I can't find any good links to building under water cliffs/caves, river banks etc...
is it possible with this stuff?
I am very glad to have seen that this stuff is produced.
I keep mainly loaches and want to build a under water river bank of sorts with tons of caves. All the caves would have to be sloping down so the fish would not get stuck in them during water changes.
I can't answer most of your questions which is why I'm asking questions myself. I'm surprised more people haven't latched onto this stuff which is one reason why I'm wanting more information on it. It's almost too good to be true, isn't it?

Quote:
Originally Posted by captain_bu View Post
Just yesterday I was looking at an interesting tank journal on the SFBAAPS site where someone had made a cave out of the waterfall foam.
Hey Captain! Can you offer a link to that page? Maybe it's lurking in your browser history so you can find it again?
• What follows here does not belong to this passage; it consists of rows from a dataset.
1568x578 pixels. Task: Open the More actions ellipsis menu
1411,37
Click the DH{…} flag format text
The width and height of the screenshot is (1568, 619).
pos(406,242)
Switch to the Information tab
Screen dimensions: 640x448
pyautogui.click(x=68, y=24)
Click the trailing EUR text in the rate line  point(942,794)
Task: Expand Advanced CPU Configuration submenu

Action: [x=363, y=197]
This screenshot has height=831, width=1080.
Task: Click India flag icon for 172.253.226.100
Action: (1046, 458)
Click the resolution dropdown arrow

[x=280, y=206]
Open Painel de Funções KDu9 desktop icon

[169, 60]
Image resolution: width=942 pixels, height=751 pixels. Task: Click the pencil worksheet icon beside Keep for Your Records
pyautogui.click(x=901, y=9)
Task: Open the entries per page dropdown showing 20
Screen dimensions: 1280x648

I'm also interested in how well the waterfall foam can attach rocks to each other for caves. We all know how poorly most things work to attach rocks to each other. But this stuff is designed to hold rocks in place. If it can create a good bond between two rocks, imagine how we can use it as a "glue" to make caves!

I'm also wanting to figure out how well it will attach to PVC pipe. Think loach caves! Give them the inside they want while we get the natural looking outside we want. (Of course, I'm talking about adding plants over the foam to finish the natural appearance.)

All I need to know is what I need to use to paint over it. What paint are people using when they create custom backgrounds? I would think that paint would work for what I'm trying to do.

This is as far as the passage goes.